Coenobita compressus is a member of the phylum Arthropoda and the class Malacostraca. They can be up to 12 mm in length and are thought to be one of the smallest species of land hermit crabs. They have four walking legs, a small pincer, a large pincer, and antennae. Their eyes are more oval-shaped when compared to the round eyes of Caribbean hermit crabs and are thicker. Their big claw has four or five small ridges on the upper part. The tips of the second pair of walking legs are darker than the rest of the leg. The abdomen of the Ecuadorian hermit crab is short and fat.

Ecuadorian hermit crabs vary greatly in colour, some are bright (yellow, dark grey, or orange), but more often they are a tan colour. Sometimes, they may have a blue or green tint to their bodies or the insides of their legs. They also have comma-shaped eyes, unlike the "purple pincher" (C. clypeatus), which has dot-shaped eyes.
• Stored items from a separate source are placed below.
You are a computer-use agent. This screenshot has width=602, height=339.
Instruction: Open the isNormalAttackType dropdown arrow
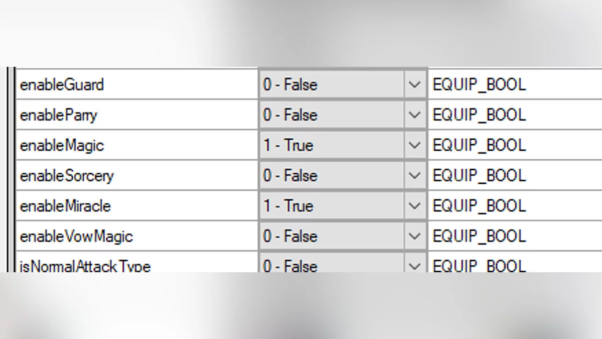tap(414, 264)
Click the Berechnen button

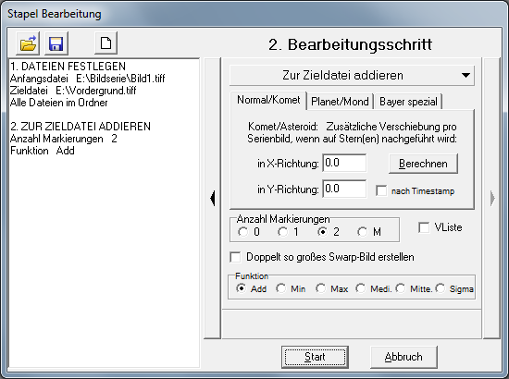(x=423, y=164)
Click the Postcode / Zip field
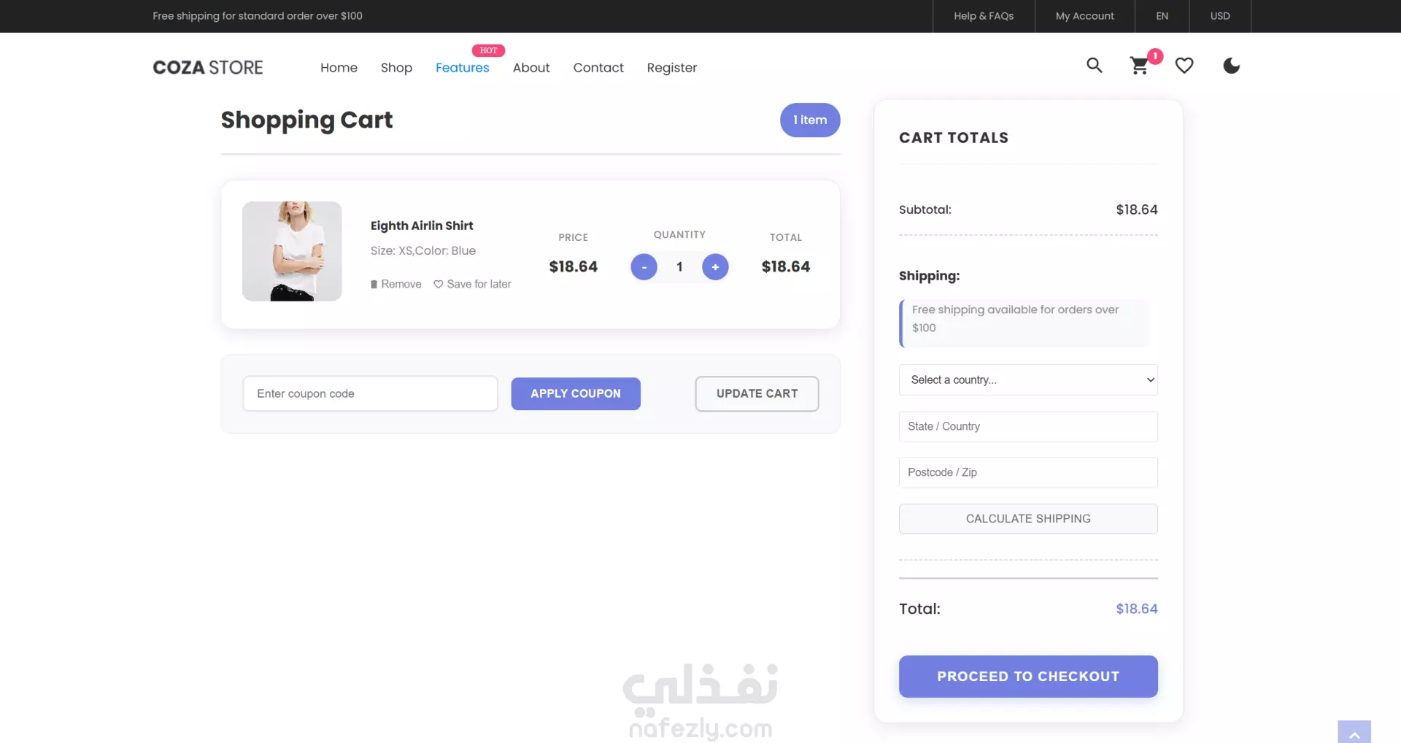 tap(1028, 472)
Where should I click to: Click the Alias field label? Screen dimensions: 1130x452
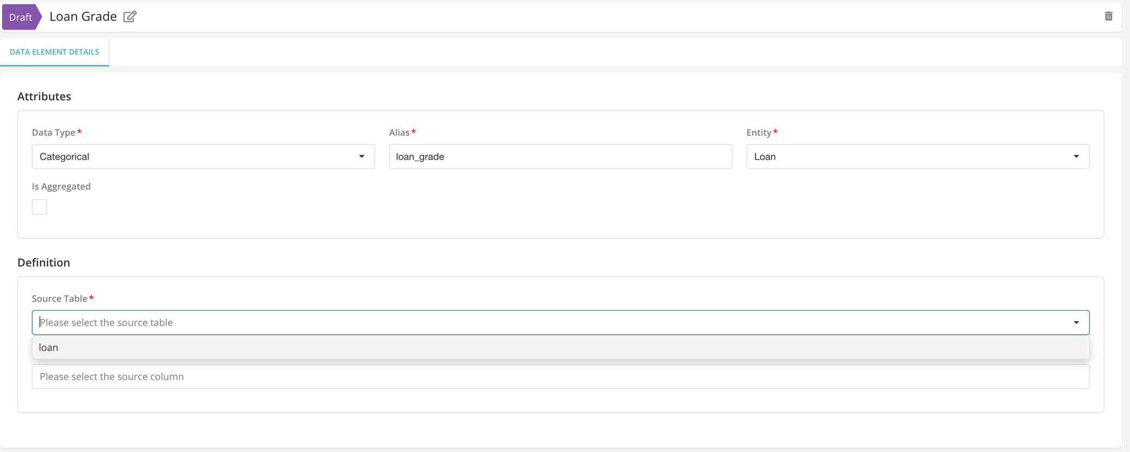(x=399, y=132)
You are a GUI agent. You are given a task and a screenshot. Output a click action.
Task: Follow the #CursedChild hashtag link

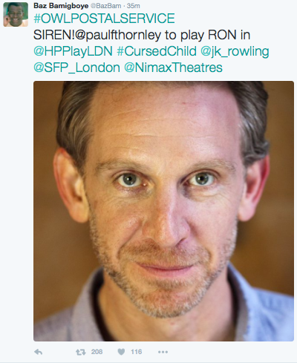(x=157, y=51)
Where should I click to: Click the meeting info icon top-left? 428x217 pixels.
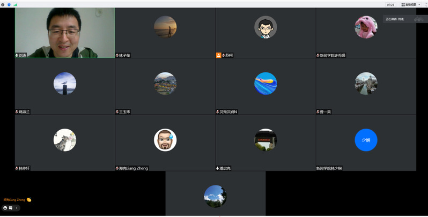(x=3, y=4)
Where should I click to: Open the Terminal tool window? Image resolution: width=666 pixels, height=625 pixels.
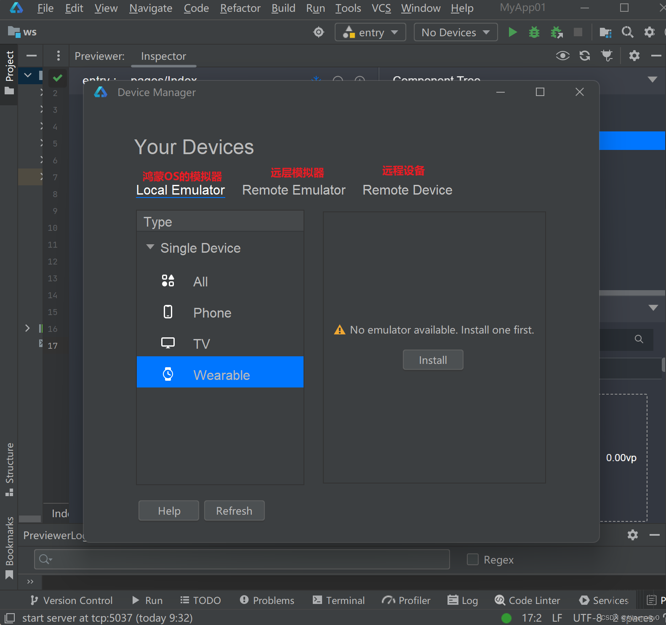(x=339, y=600)
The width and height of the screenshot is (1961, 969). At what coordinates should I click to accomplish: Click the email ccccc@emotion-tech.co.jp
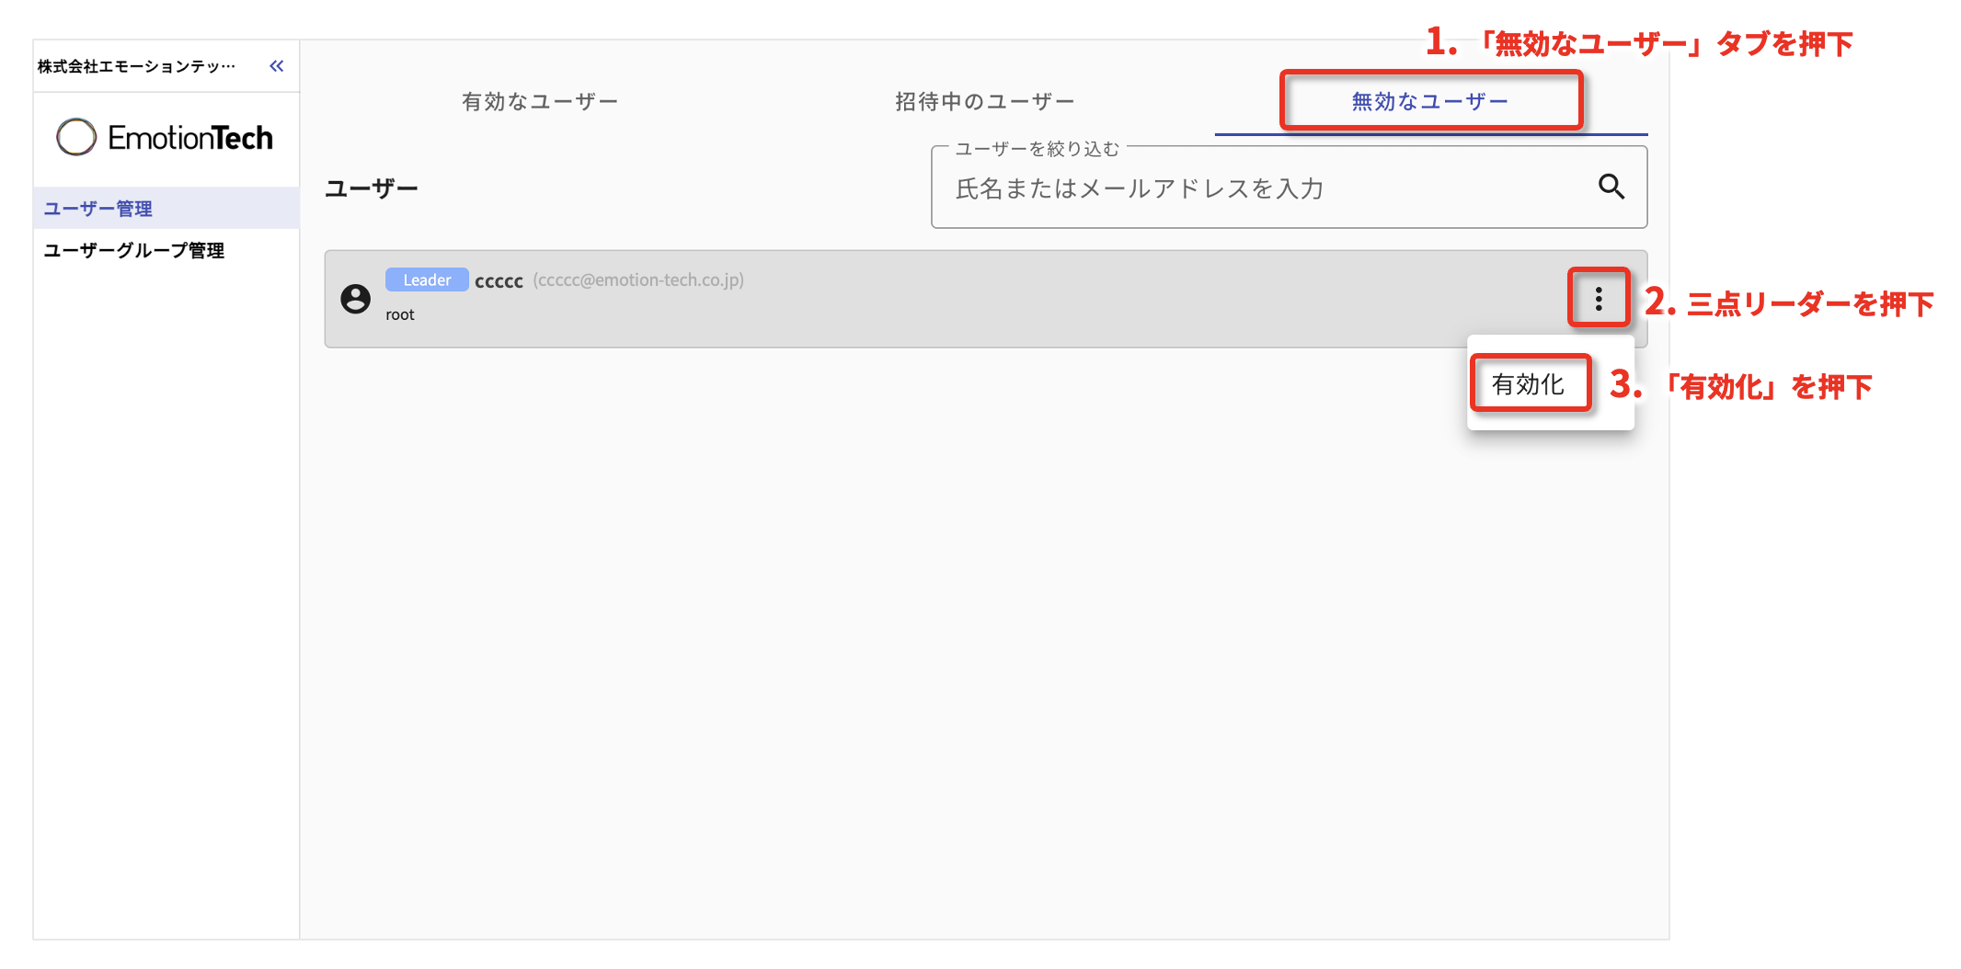(x=638, y=280)
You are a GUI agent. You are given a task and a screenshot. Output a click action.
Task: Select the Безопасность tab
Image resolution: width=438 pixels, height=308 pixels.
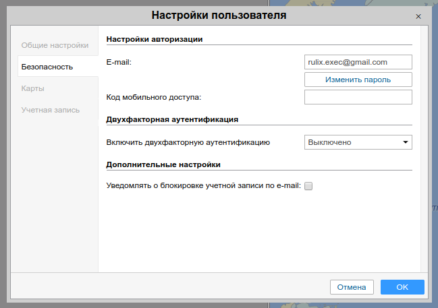[47, 67]
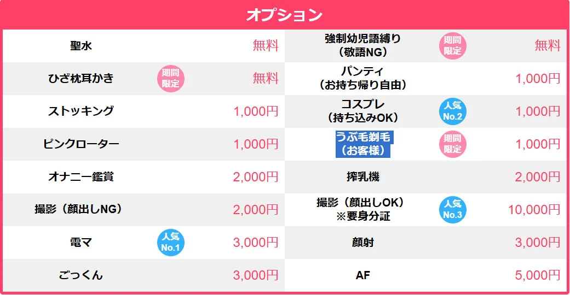Click the 10,000円 price
The height and width of the screenshot is (295, 570).
click(534, 210)
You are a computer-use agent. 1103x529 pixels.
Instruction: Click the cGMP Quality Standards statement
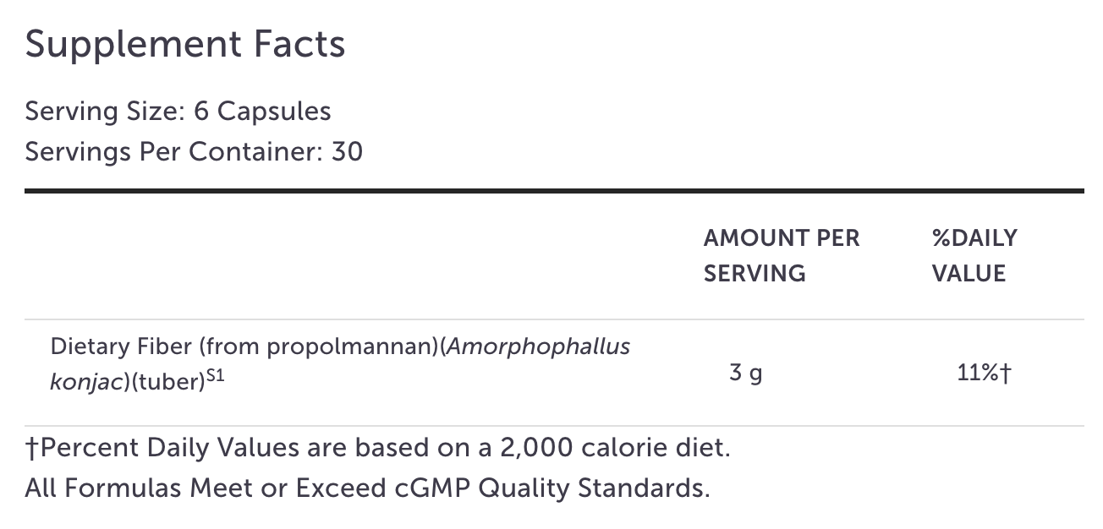[367, 488]
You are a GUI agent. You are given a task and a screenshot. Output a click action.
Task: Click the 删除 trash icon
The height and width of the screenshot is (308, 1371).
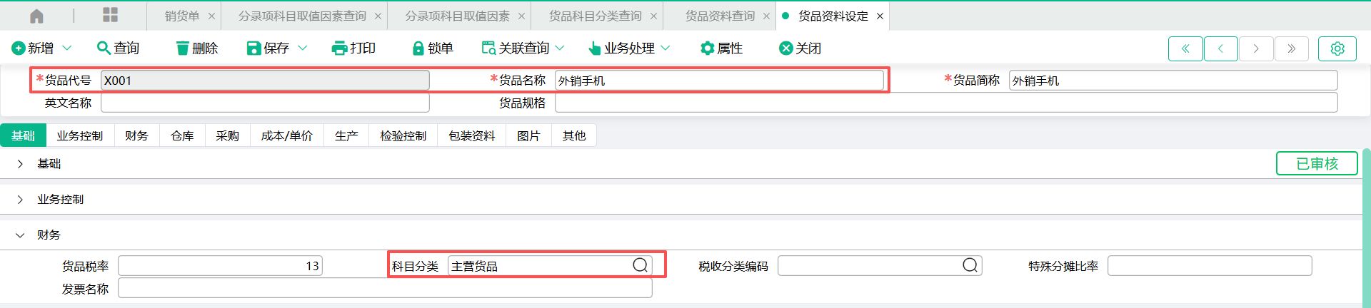click(x=183, y=48)
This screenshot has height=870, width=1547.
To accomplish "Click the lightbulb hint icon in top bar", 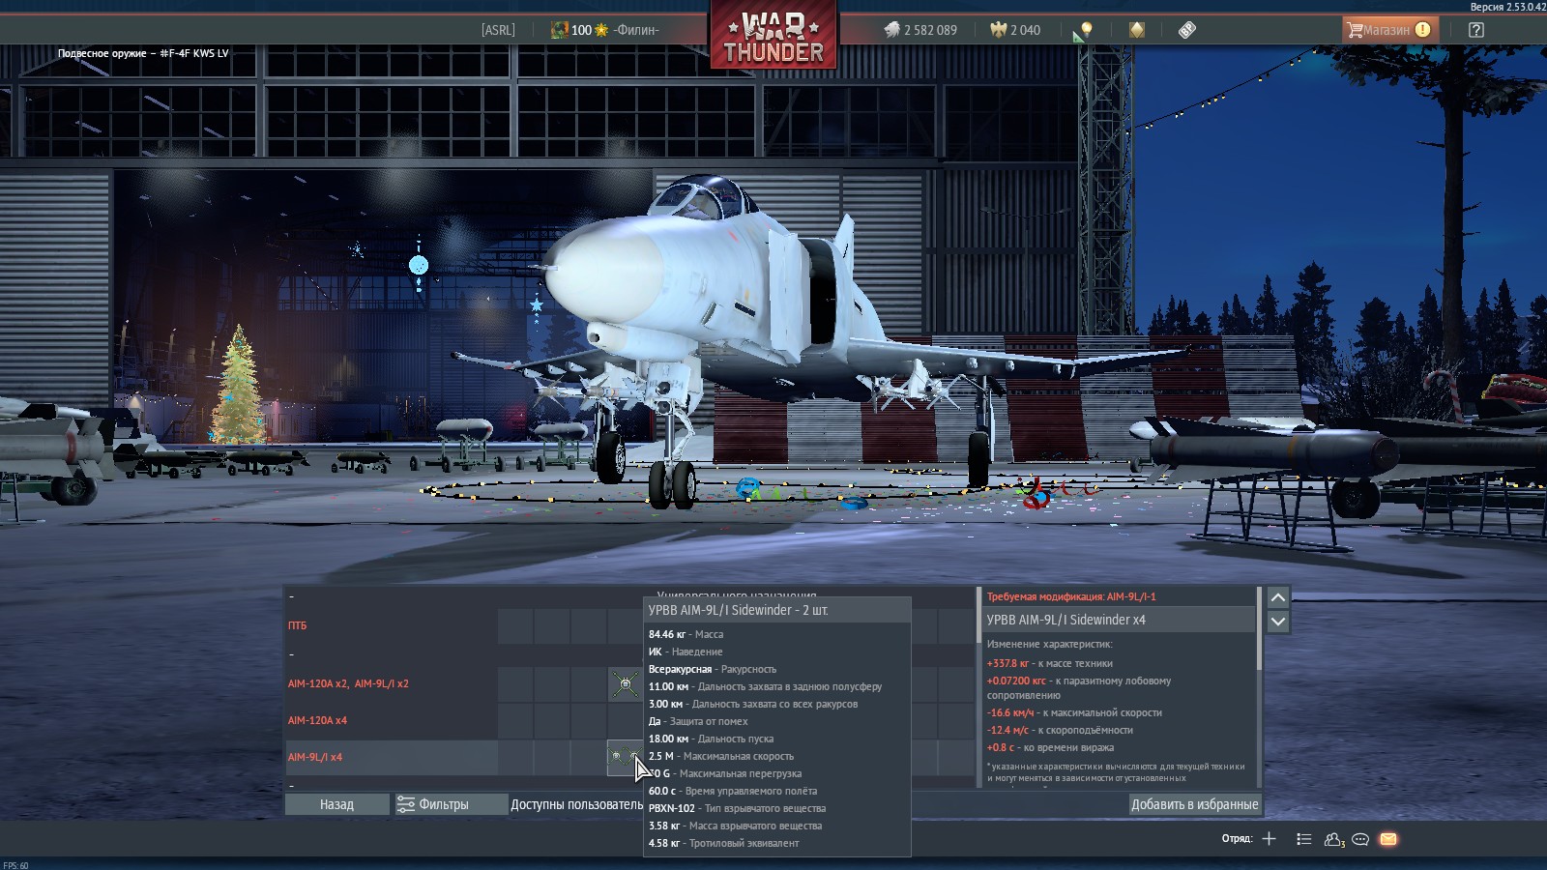I will click(1086, 30).
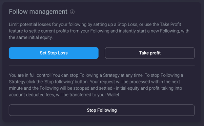The width and height of the screenshot is (204, 126).
Task: Click the horizontal divider below the two buttons
Action: [x=102, y=65]
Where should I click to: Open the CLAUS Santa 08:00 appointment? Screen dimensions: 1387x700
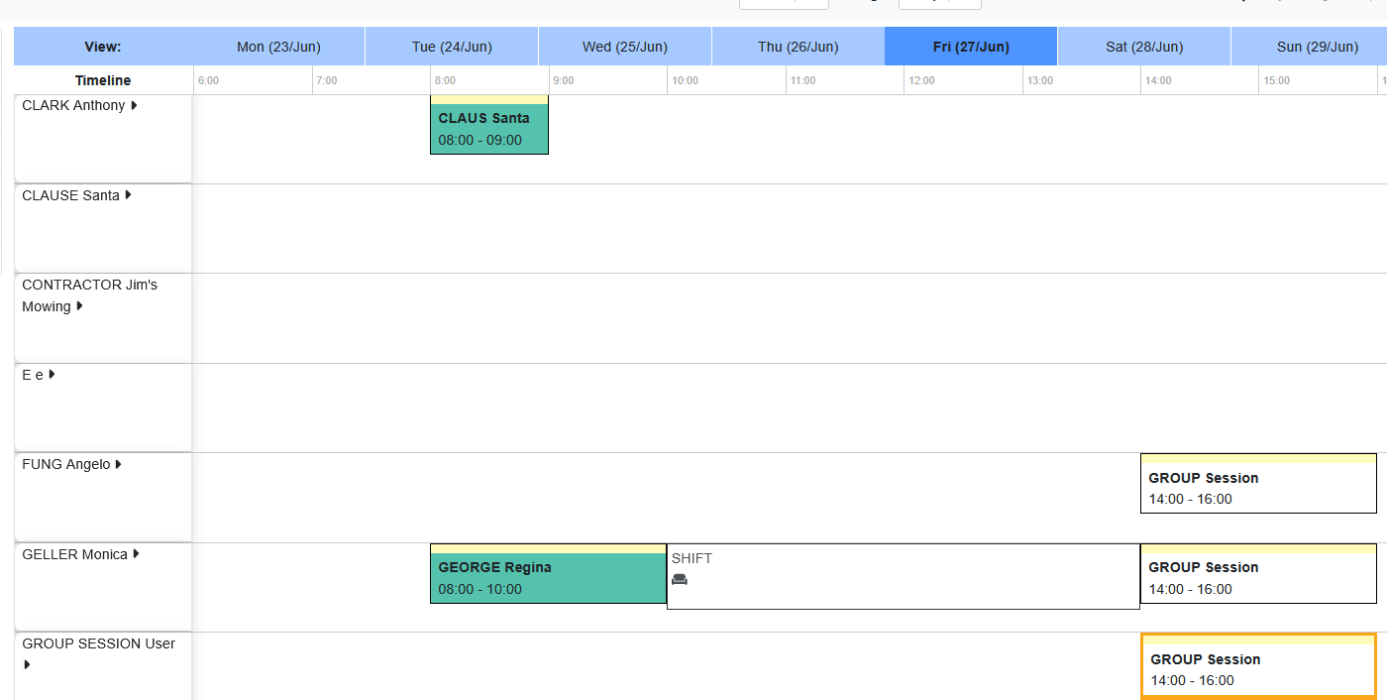click(488, 126)
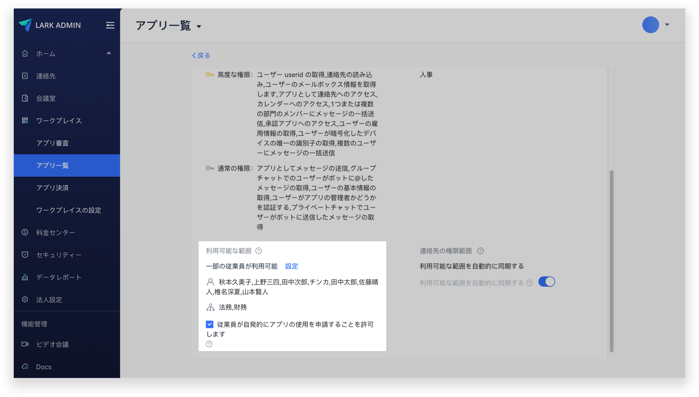Uncheck 従業員が自発的にアプリの使用を申請 checkbox
The image size is (699, 397).
[x=210, y=324]
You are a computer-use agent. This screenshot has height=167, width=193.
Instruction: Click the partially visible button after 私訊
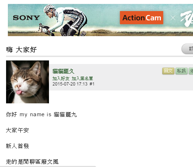191,71
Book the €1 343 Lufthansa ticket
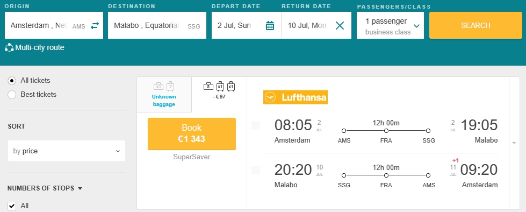Screen dimensions: 526x212 (x=192, y=134)
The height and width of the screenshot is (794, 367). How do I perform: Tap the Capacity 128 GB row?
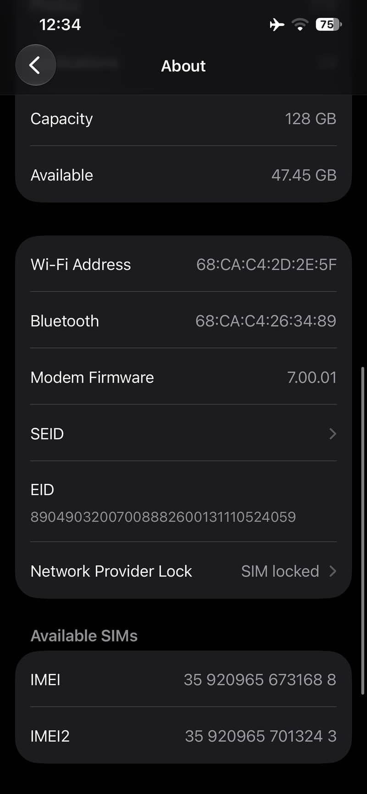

When choosing a shell, they tend to give preference to shells with a wide and round aperture.

==Habitats==
Native to the Americas, these hermit crabs live on the Pacific seashore ranging from Mexico to Chile, and tend to gather around tidal pools and high-tide zone. Their bodies have adapted to this seashore existence, and in captivity, they require access to seawater, as they must metabolize the salt in it and bathe in it to maintain gill moisture. Failure to provide access to seawater (real or artificial) will result in death.

Like most hermit crabs, they are scavengers and consume seaweed, dead fish, and other detritus that washes up on the shore.

==Studies==
Coenobita compressus prefers the odors of foods that they have not recently eaten. Hermit crabs exposed to one food for at least 9 hours preferred foods having other odors for the next 6 hours. This short-term avoidance of food (like human beings who get bored with the same meals over and over again) compels the crabs to seek out a wider range of food. This might be advantageous to the crabs, possibly through the consumption of a more nutritionally balanced diet. Ecuadorian hermit crabs can make a chirping sound to communicate with each other.

==As pets==
Hermit crabs overall were once seen as a "throwaway pet" that would live only a few months, but species such as C. clypeatus have a 23-year lifespan if properly treated and some have lived longer than 32 years. Many are neglected though even as Hermit crabs are characterised as curious, intelligent and social. Similarly, Ecuadorian hermit crabs have been known to live to over 30 years. In general, and despite their moniker, hermit crabs are social animals that do best in groups.